Filetype[PDF-451.30 KB]

  • English

  • Details:

    • Alternative Title:
      Addict Behav
    • Description:

      Cocaine is the most commonly reported illicit stimulant used in the U.S., yet limited research has examined recent changes in cocaine use patterns and co-occurring substance use and mental health characteristics among adults using cocaine.


      Self-report data from adults (age 18 years or older) participating in the 2006 to 2019 National Surveys on Drug Use and Health (NSDUH) were used to estimate trends in prevalence of past-year cocaine use by demographic characteristics, cocaine use disorder, cocaine injection, frequency of use. For 2018–2019, prevalence of co-occurring past-year use of other illicit and prescription substances and mental health characteristics were estimated. Multivariable logistic regression examined demographic, substance use, and mental health characteristics associated with past-year cocaine use in 2018–2019.

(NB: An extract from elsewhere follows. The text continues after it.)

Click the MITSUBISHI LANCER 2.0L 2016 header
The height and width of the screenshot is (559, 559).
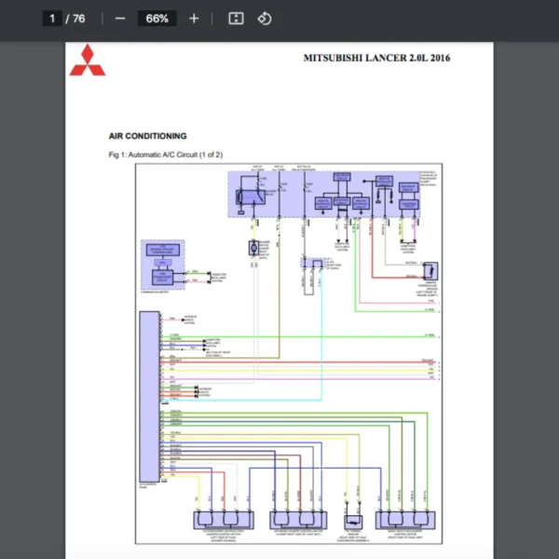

      The annual average estimated prevalence of past-year cocaine use among adults was highest in 2006–2007 (2.51%), declined to 1.72% in 2010–2011, and then increased to 2.14% in 2018–2019. The annual average estimated prevalence of past-year cocaine use disorder was highest in 2006–2007 (0.71%) and declined to 0.37% in 2018–2019. Characteristics associated with higher adjusted odds of past-year cocaine use included: males; ages 18–49; Hispanic ethnicity; income <$20,000; large or small metro counties; use of other substances (nicotine, alcohol, marijuana, sedative/tranquilizers, prescription opioids, prescription stimulants, heroin, and methamphetamine); and serious psychological distress and suicidal ideation or attempt.


      Additional efforts to support prevention and response capacity in communities, expand linkages to care and retention for substance use and mental health, and enhance collaborations between public health and public safety are needed.